EXERCISE GOAL → Please work out how many lines of this material include "dimensions", and answer with that number by itself.

....

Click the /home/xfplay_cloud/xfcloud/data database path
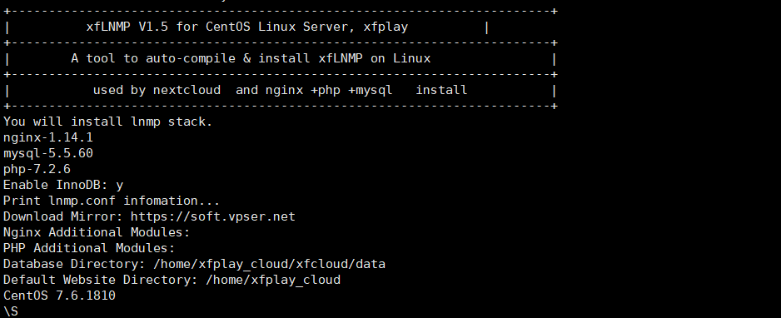This screenshot has height=318, width=781. point(270,264)
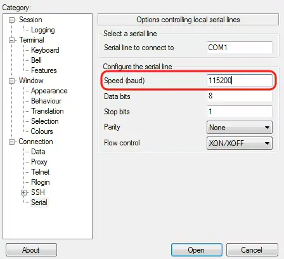Click the Stop bits field

[240, 112]
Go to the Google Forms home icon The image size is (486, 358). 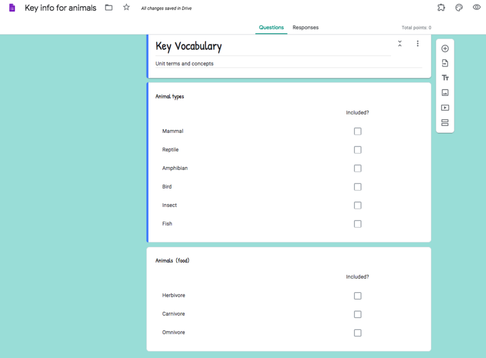point(12,8)
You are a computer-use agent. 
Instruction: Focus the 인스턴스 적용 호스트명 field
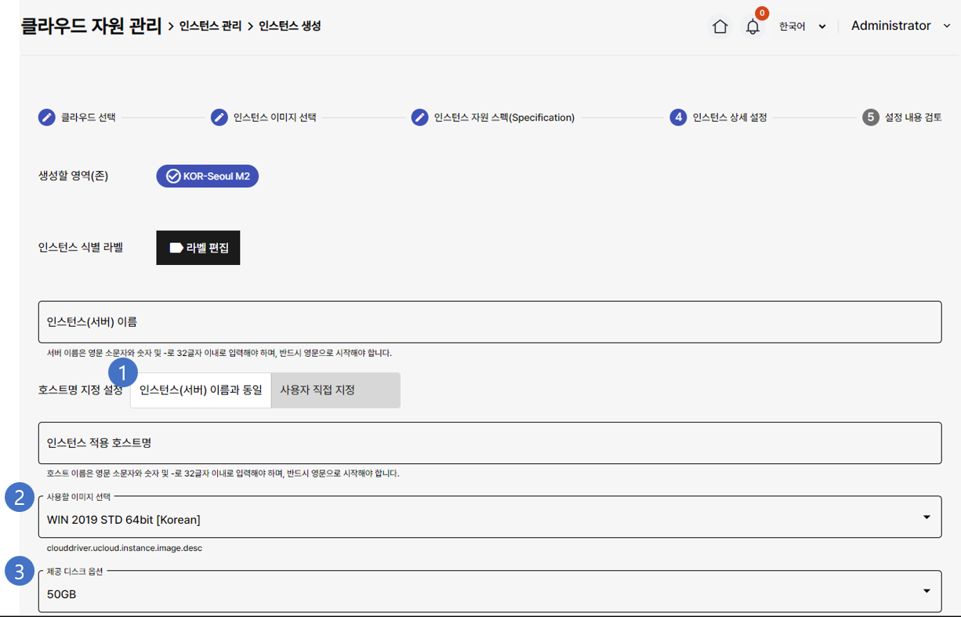pyautogui.click(x=489, y=444)
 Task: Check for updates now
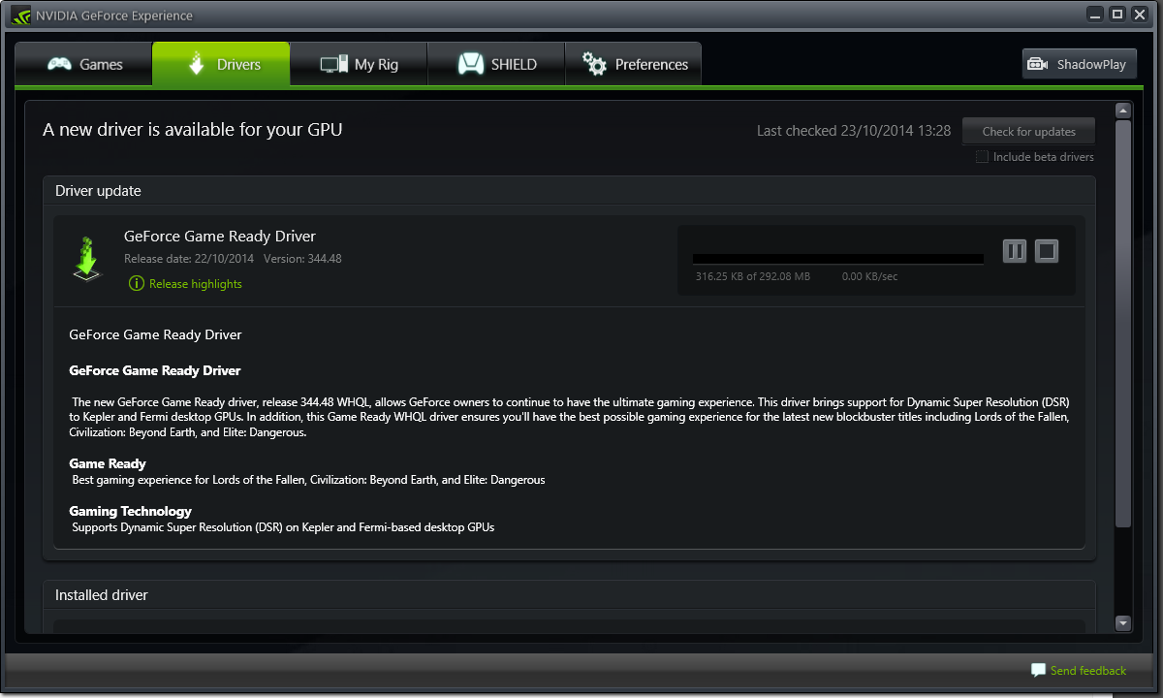tap(1028, 131)
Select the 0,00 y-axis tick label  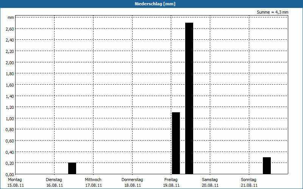10,174
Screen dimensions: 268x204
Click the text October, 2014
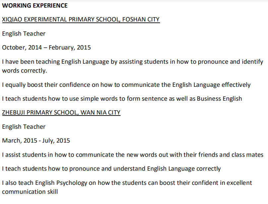(22, 48)
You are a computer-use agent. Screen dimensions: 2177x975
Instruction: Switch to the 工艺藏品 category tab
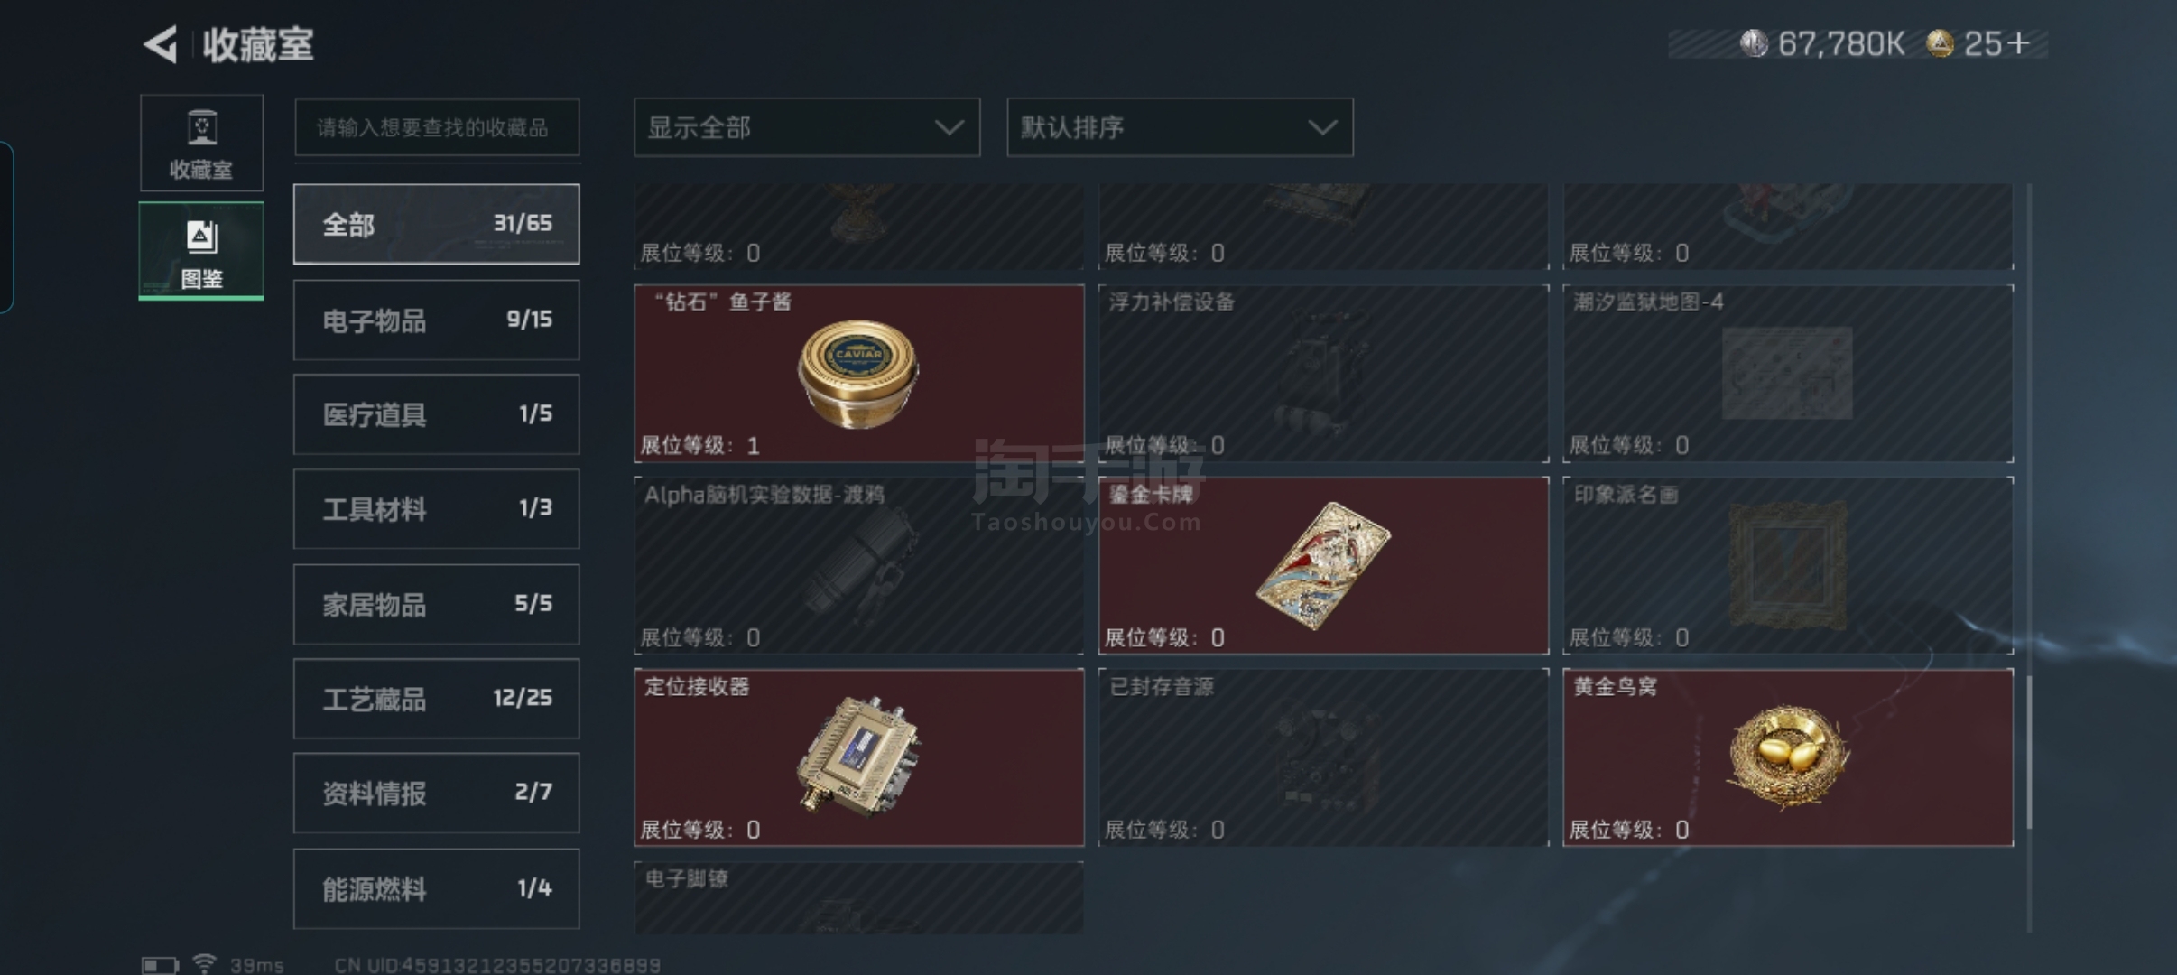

....

TASK RESULT → 2